Directions
In the entries below, find the line with "Where should I" and the line with "Click the copy/export". Return those two lines and all lines between them, exactly.

Supplied material

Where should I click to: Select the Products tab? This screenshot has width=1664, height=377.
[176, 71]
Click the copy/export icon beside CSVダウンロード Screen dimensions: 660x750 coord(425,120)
* * *
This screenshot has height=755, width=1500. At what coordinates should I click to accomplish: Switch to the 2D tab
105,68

Your response
Where should I click to: Select the Products tab? This screenshot has width=1664, height=377.
[176, 71]
Click the copy/export icon beside CSVダウンロード Screen dimensions: 660x750 coord(425,120)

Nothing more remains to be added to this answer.